The model appears to be stronger than o1-preview on math, similar on coding, and weaker on other tasks.
DeepSeek is Chinese. I’m not really familiar with the company. I thought Chinese companies were at least a year behind the frontier; now I don’t know what to think and hope people do more evals and play with this model. Chinese companies tend to game benchmarks more than the frontier Western companies, but I think DeepSeek hasn’t gamed benchmarks much historically.
The post also shows inference-time scaling, like o1:
Note that o1 is substantially stronger than o1-preview; see the o1 post:
(Parts of this post and some of my comments are stolen from various people-who-are-not-me.)
I experimented a bunch with DeepSeek today, it seems to be exactly on the same level in highs school competition math as o1-preview in my experiments. So I don’t think it’s benchmark-gaming, at least in math. On the other hand, it’s noticeably worse than even the original GPT-4 at understanding a short story I also always test models on.

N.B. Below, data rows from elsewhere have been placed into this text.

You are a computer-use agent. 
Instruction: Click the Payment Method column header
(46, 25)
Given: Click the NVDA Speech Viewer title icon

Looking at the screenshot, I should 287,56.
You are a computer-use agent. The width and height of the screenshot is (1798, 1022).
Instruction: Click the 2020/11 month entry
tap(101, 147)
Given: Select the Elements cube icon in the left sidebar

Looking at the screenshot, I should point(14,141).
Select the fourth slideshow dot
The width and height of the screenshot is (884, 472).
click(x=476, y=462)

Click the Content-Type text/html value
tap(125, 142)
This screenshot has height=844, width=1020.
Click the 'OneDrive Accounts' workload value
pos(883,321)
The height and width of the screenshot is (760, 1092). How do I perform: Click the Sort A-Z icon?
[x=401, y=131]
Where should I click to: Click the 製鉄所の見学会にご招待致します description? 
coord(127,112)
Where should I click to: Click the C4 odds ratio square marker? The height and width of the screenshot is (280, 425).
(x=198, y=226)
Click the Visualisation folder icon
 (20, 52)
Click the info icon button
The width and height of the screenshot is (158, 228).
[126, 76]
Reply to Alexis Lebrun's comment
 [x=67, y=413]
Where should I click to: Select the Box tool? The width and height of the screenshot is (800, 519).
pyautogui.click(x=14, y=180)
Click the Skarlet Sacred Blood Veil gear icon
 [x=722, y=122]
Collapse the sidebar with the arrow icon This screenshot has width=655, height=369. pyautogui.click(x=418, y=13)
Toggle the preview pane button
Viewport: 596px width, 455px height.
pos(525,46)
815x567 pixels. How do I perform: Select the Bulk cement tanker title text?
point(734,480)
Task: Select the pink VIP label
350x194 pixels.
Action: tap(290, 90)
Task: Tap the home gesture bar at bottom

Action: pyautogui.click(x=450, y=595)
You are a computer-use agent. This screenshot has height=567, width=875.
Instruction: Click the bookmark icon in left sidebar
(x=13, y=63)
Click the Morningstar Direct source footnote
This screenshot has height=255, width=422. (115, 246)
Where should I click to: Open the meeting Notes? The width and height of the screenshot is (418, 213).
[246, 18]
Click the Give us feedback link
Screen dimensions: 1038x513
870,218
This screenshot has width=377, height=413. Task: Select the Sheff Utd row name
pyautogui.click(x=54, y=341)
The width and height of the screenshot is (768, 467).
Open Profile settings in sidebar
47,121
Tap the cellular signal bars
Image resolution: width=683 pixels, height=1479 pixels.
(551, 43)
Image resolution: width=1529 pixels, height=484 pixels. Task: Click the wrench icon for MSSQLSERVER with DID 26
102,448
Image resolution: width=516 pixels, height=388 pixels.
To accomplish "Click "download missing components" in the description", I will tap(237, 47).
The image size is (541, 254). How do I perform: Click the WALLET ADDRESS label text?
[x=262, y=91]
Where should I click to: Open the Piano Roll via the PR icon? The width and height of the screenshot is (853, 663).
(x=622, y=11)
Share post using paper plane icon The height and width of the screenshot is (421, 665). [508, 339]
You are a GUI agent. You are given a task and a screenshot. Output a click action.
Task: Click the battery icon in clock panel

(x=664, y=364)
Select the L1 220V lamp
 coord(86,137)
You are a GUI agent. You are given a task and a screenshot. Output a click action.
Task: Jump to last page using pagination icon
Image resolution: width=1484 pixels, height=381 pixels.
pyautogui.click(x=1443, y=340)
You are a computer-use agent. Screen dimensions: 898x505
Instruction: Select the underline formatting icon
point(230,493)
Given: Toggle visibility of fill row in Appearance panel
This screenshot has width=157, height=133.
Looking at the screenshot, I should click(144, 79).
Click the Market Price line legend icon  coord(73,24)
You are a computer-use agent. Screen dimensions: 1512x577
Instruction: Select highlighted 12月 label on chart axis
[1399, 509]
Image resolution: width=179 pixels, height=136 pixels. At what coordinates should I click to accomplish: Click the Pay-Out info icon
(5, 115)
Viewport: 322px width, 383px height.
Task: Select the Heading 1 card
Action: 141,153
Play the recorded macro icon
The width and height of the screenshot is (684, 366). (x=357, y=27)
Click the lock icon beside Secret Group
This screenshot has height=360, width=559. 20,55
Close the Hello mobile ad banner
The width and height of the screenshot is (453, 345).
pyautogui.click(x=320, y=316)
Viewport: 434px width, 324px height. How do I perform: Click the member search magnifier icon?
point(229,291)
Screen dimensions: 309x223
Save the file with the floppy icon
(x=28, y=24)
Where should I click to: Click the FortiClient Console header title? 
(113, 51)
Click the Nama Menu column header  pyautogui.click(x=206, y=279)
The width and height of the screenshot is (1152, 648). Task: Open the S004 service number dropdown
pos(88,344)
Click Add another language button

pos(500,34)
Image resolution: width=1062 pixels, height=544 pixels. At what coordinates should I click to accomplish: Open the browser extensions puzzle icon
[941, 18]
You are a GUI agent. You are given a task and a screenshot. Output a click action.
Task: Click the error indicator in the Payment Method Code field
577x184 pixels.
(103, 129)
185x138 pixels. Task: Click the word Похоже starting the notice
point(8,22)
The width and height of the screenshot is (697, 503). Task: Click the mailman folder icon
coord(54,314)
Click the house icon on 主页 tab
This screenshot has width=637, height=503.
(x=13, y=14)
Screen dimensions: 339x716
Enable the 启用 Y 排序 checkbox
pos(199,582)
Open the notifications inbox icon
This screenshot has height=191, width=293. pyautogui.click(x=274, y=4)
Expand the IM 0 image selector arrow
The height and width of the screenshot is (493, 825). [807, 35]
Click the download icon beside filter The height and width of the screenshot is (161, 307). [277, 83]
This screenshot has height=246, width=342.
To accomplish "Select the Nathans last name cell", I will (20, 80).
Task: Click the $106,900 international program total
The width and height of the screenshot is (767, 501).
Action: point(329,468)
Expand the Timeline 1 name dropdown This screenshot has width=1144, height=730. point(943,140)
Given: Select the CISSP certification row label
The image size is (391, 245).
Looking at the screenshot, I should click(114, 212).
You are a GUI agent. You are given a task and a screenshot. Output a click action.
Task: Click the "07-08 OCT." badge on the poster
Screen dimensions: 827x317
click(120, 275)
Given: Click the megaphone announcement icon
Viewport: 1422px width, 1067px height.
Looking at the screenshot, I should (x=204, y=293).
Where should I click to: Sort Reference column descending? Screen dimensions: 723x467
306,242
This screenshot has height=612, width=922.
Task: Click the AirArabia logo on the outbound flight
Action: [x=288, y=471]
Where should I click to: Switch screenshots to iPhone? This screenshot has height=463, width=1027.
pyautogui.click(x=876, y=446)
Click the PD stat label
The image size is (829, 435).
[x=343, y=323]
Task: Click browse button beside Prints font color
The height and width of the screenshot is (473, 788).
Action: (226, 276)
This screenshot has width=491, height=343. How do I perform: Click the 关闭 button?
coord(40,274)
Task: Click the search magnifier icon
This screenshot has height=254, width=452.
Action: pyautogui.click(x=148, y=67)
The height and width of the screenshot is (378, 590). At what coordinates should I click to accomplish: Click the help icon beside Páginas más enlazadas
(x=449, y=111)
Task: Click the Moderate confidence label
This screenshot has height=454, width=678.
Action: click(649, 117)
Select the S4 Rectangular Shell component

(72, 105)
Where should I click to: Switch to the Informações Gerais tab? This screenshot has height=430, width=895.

I think it’s also very noteworthy that DeepSeek gives everyone 50 free messages a day (!) with their CoT model, while OpenAI only gives 30 o1-preview messages a week to subscribers. I assume they figured out how to run it much cheaper, but I’m confused in general.
A positive part of the news is that unlike o1, they show their actual chain of thought, and they promise to make their model open-source soon. I think this is really great for the science of studying faithful chain of thought.
From the experiments I have run, it looks like it is doing clear, interpretable English chain of thought (though with an occasional Chinese character once in a while), and I think it didn’t really yet start evolving into optimized alien gibberish. I think this part of the news is a positive update.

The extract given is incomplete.